Renters in unincorporated Hillsborough County cannot face discrimination based on their income, including tenants who use Section 8 housing vouchers. Landlords must also give tenants a list of housing rights and provide a notice for late fees.
HILLSBOROUGH COUNTY, Fla. – “Tenant Bill of Rights” is a hot topic in the rental industry, and Hillsborough County is one of the first in Florida to approve one. The new ordinance gives tenants new rights and new rules that landlords must follow, such as one banning denials based on lawful income. In general, the ordinance also requires landlords to present tenants a list of their housing rights and outlines how they must provide a notice of late fees. The ordinance takes effect on July 1, and all landlords must be in compliance by that date.
According to county commissioners, the new ordinance is a tool to address the area’s lack of affordable housing. They passed the ordinance in early March. It only applies to unincorporated areas of Hillsborough County – but over half the county’s residents live outside legal city limits.
Before the vote, dozens of landlords, economists and property managers objected to the new ordinance, according to FOX 13 News reporting. Some predicted the forced acceptance of renters using Section 8 vouchers would push some landlords out of the market.

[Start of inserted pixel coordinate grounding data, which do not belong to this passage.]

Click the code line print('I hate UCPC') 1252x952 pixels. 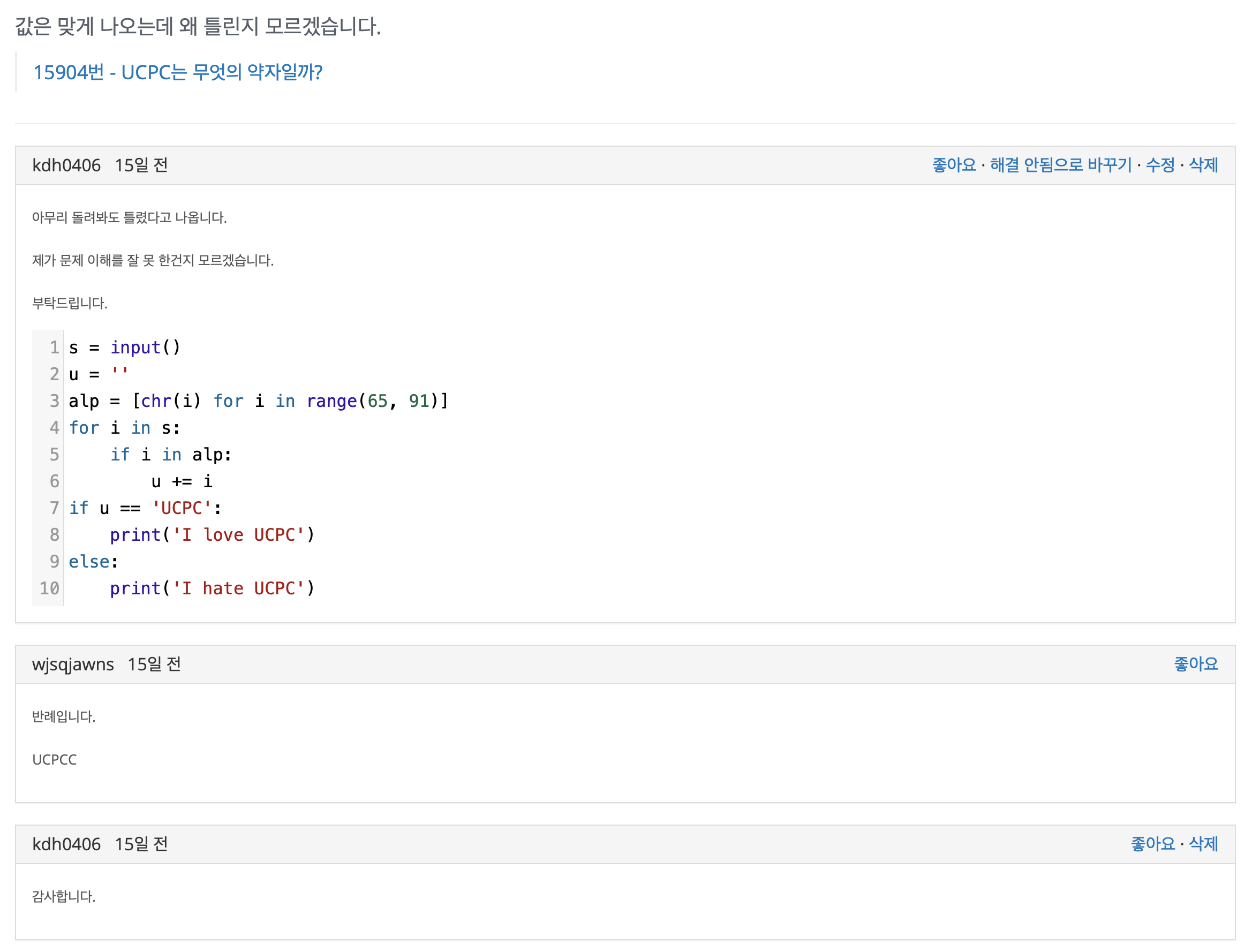pyautogui.click(x=212, y=589)
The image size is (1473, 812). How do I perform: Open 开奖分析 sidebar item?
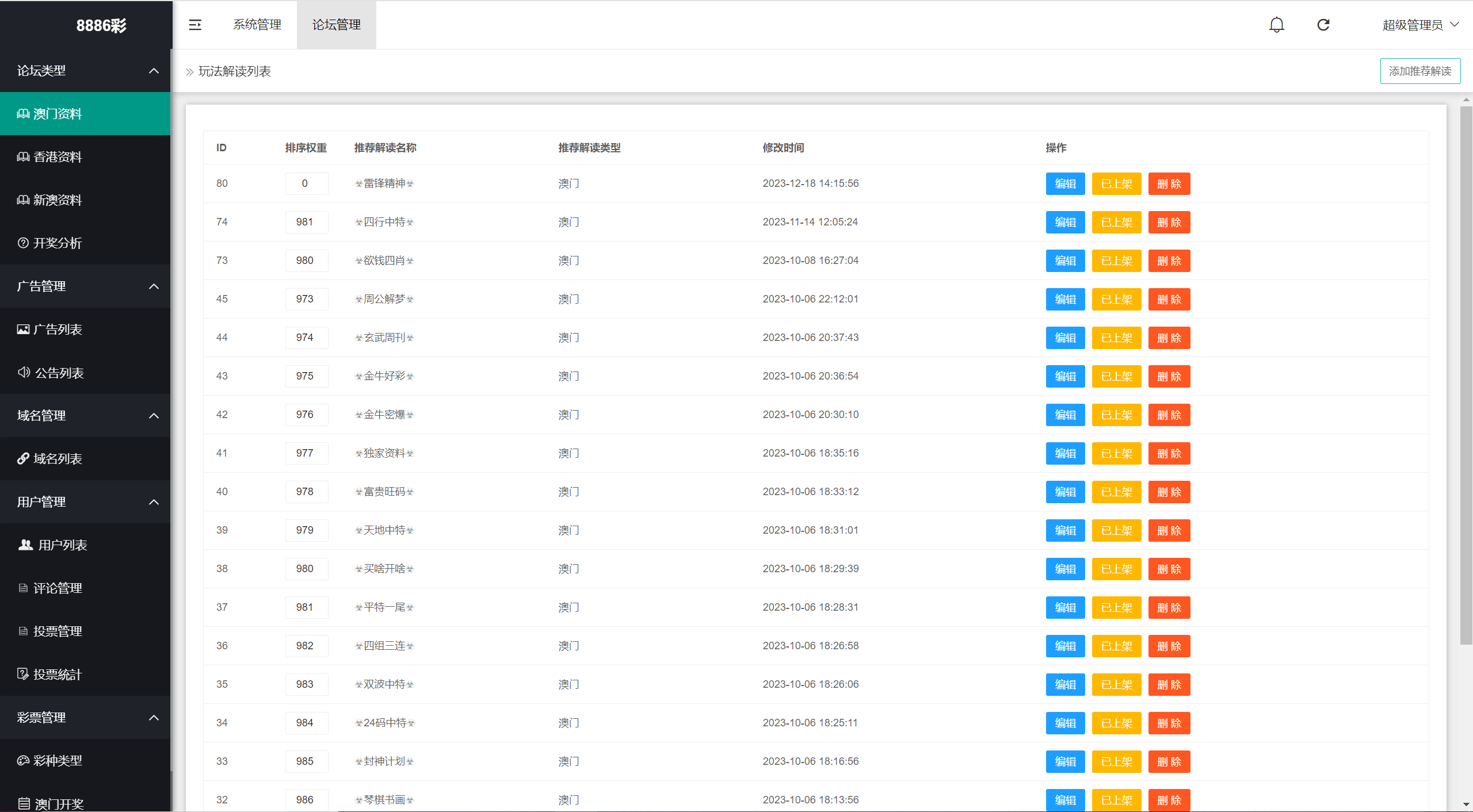coord(58,243)
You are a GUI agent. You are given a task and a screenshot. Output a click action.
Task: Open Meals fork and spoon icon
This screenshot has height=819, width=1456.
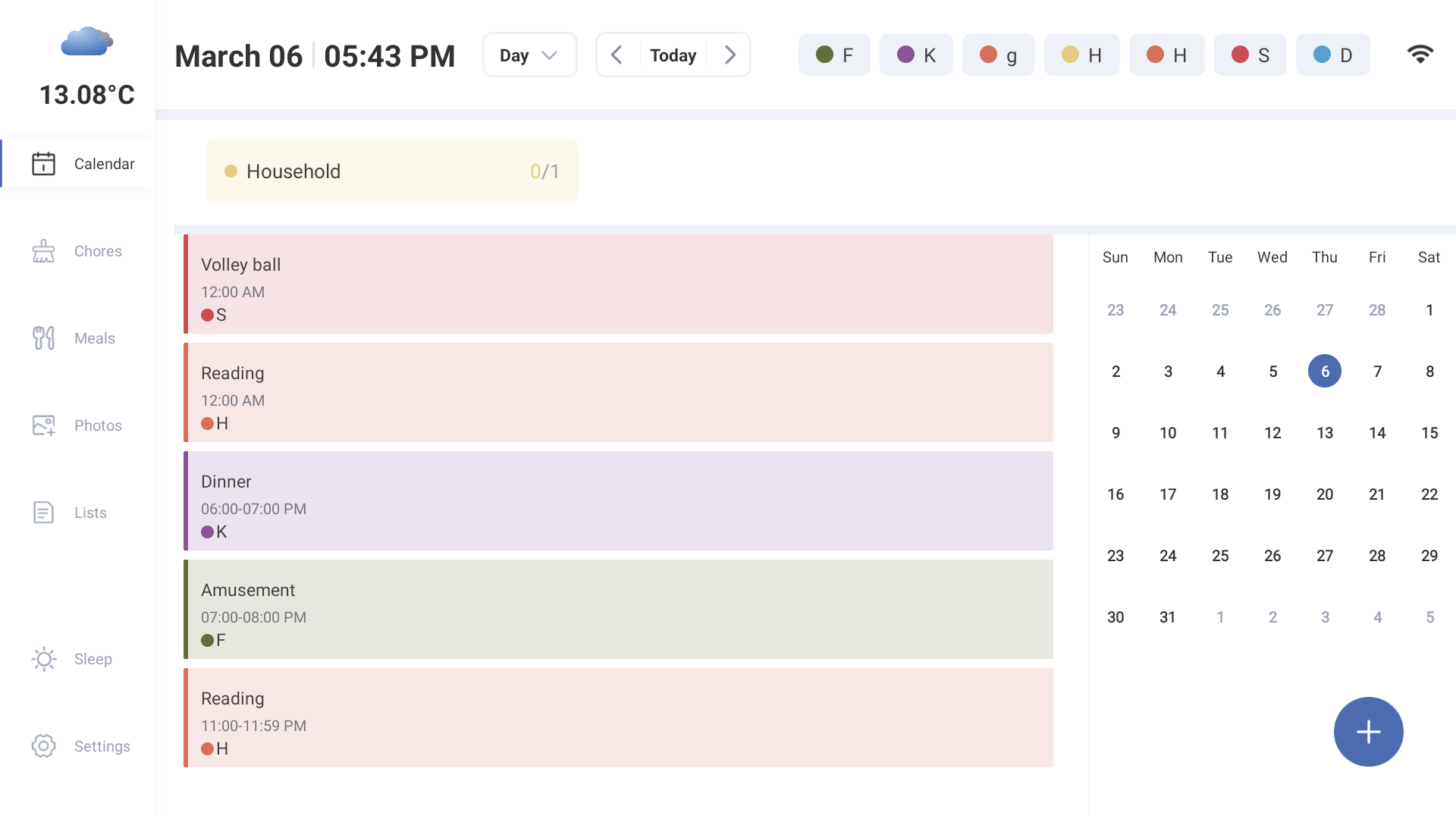pyautogui.click(x=43, y=338)
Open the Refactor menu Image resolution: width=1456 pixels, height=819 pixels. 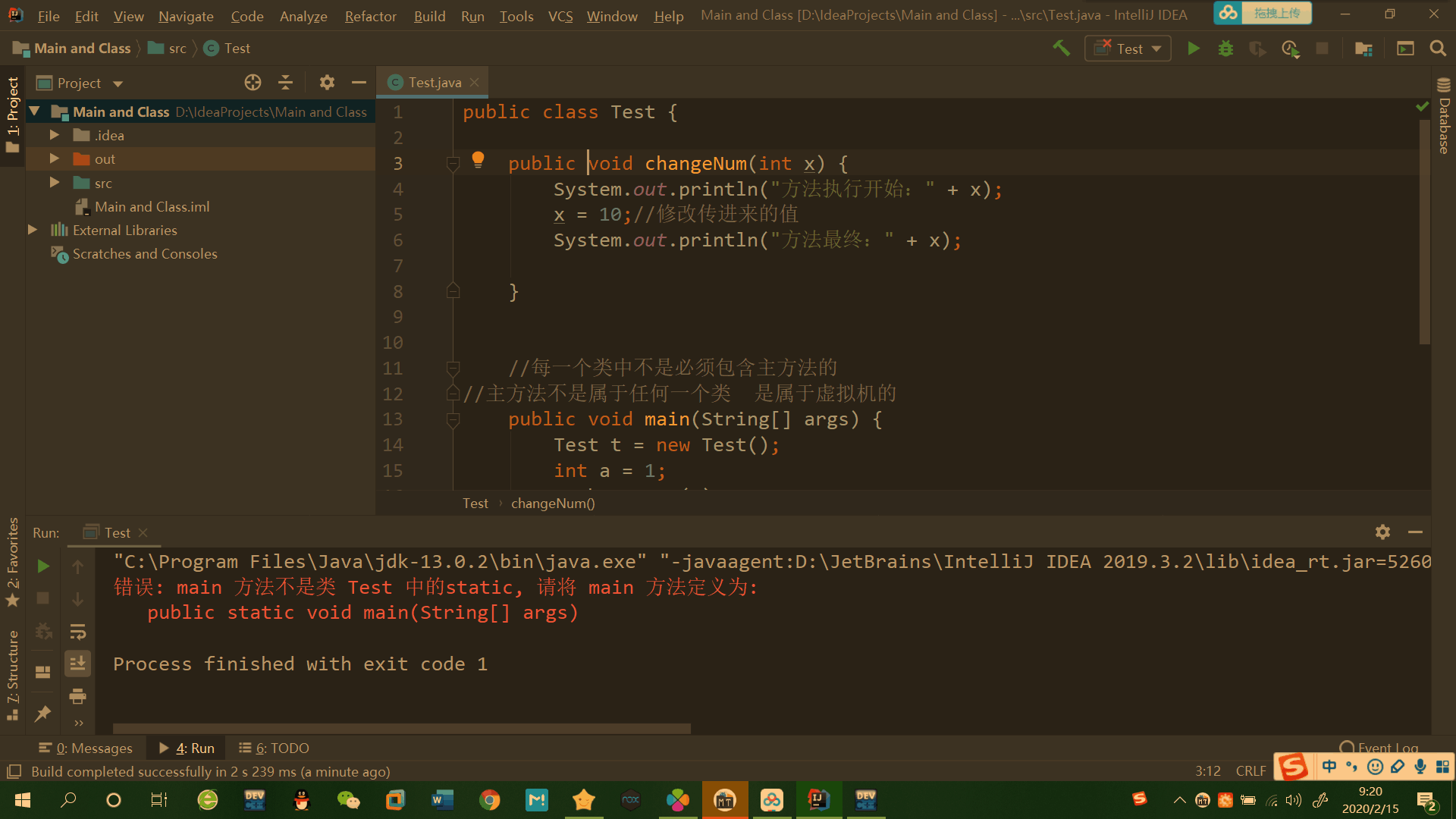point(370,16)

But one county commissioner, Kim Overman, said the ordinance doesn’t require landlords to accept Section 8 vouchers – but in prohibiting denials based on lawful income, it does protect many at-risk groups, such as veterans supported by the Department of Veterans Affairs.
Commissioner Mariella Smith agreed about the county’s affordable housing crisis but also suggested that it would help minorities, noting that 10,000 families rely on vouchers in unincorporated Hillsborough County, and two-thirds of those recipients are people of color.
Hillsborough County’s “Tenant Bill of Rights” is posted on the county’s website.